La sua storia, comprende una lunga lista di sevizie, è emblematica: prima di arrivare a Guantanamo è stato sottoposto a soffocamento con l’acqua, a nudità prolungata, costretto in posizione stressante, privato di sonno, e cibo, sottoposto ad attacchi psicologici, a reclusione in un box. Le autorità USA hanno dichiarato che il rilascio di questo carcerato avrebbe potuto creare un grave rischio per la sicurezza nazionale.
Anche lo yemenita Ramzi bin al Shibh è stato detenuto in “black site” per circa 1.300 giorni e per una durata di poco inferiore (oltre 1.200 giorni), il pakistano Khalid Shaikh Mohammad e il saudita Mustafa Ahmad al-Hawsawi, rischiano, inoltre, la pena di morte.

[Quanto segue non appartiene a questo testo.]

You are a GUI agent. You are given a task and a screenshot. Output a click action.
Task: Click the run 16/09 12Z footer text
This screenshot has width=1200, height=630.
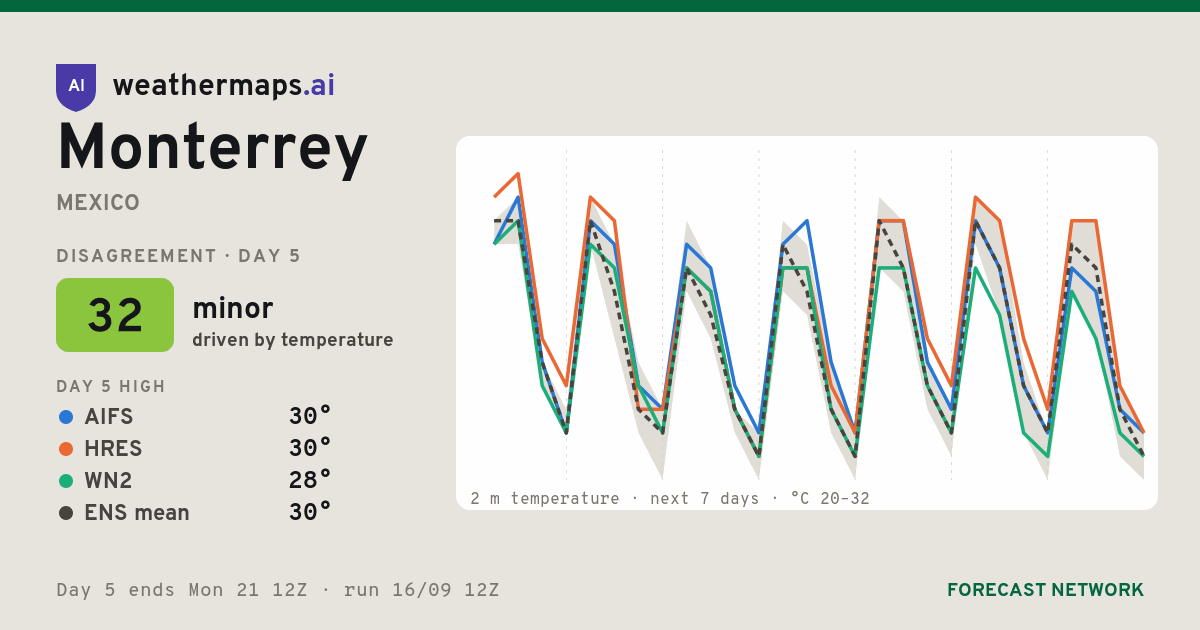tap(421, 590)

Ovviamente si tratta di condotte vietate dal diritto internazionale. L’elenco dei Paesi in cui si trovavano queste prigioni segrete è una notizia classificata. Amnesty ritiene tuttavia che questi luoghi di detenzione si trovino in Afghanistan, Polonia, Romania, Thailandia, Lituania e Marocco.
Il saudita Abd al-Rahim al-Nashiri, considerato la mente dell’attacco alla nave militare USA Cole e di altri attentati marittimi, è stato fatto prigioniero negli Emirati Arabi Uniti e poi detenuto in siti segreti della CIA in diversi Paesi per circa 1.400 giorni prima di essere trasferito a Guantanamo. Anche lui è stato sottoposto a waterbording.
Ma non tutti tacciono davanti a tali crimini. Il 24 luglio 2014, la Corte Europea dei Diritti Umani (CEDU) ha stabilito che la Polonia – secondo un articolo della BBC del 24 luglio 2014 – aveva violato la Convenzione europea dei diritti dell’uomo, consentendo alla CIA di trattenere e torturare Zubaydah e Abd al-Rahim al Nashiri sul suo territorio nel 2002-2003. Il tribunale ha condannato il governo polacco a pagare a ciascuno degli uomini 100.000 euro di risarcimento.
Il 31 maggio 2018, la CEDU ha stabilito – secondo quanto riferisce la BBC il 31 maggio 2018 – che anche la Romania e la Lituania hanno violato i diritti di Abu Zubaydah e Abd al-Rahim al-Nashiri rispettivamente nel 2003-2005 e nel 2005-2006, e la Lituania e la Romania sono state condannate a pagare 100.000 euro di danni a ognuno.
L’inutilità del carcere, nella punizione dei colpevoli degli attentati dell’11 settembre è anche evidenziata dai dati: solo otto sono stati condannati dalle Commissioni militari, cui spettava il compito di processarli.
Dei 39 detenuti attuali – afferma Amnesty – 12 sono sotto la giurisdizione del tribunale di guerra delle Commissioni militari: tre sono sotto processo in attesa di verdetto, sette sono in fase processuale, mentre solo due sono stati condannati. Inoltre, 14 detenuti sono in uno stato di detenzione indefinita in base alla legge di guerra, non devono affrontare altri processi, né saranno
rilasciati. Tredici sono incarcerati per motivi di guerra, ma sono stati segnalati per il trasferimento con accordi di sicurezza in un altro Paese o con un Paese terzo.
Secondo The Dark Side di Jane Mayer, Michael Dunlavey, generale in pensione, nonché ex comandante operativo a Guantánamo, stimò che almeno la metà dei prigionieri sia stata trattenuta per errore. Uno studio della Seton Hall University Law School conclude che almeno il 55 per cento dei prigionieri detenuti a Guantanamo non ha mai compiuto atti ostili contro gli Stati Uniti e solo l’8 per cento ha avuto rapporti con al Qaeda.
Questo fallimento dal punto di vista dell’accertamento delle responsabilità degli attentati si accompagna a costi enormi. In base a quanto riportato dal New York Times, per mantenere Guantanamo contribuenti degli States pagano 540 milioni di dollari l’anno, circa 13 milioni per ogni detenuto. Tuttavia tali stime potrebbero essere inferiori, a causa della segretezza dei dati reali.
L’ex presidente Obama cercò di chiudere il carcere, ma senza successo, per le resistenze del Congresso. Urge mettere un punto finale definitivo a Guantanamo e portare i responsabili a processo in un tribunale.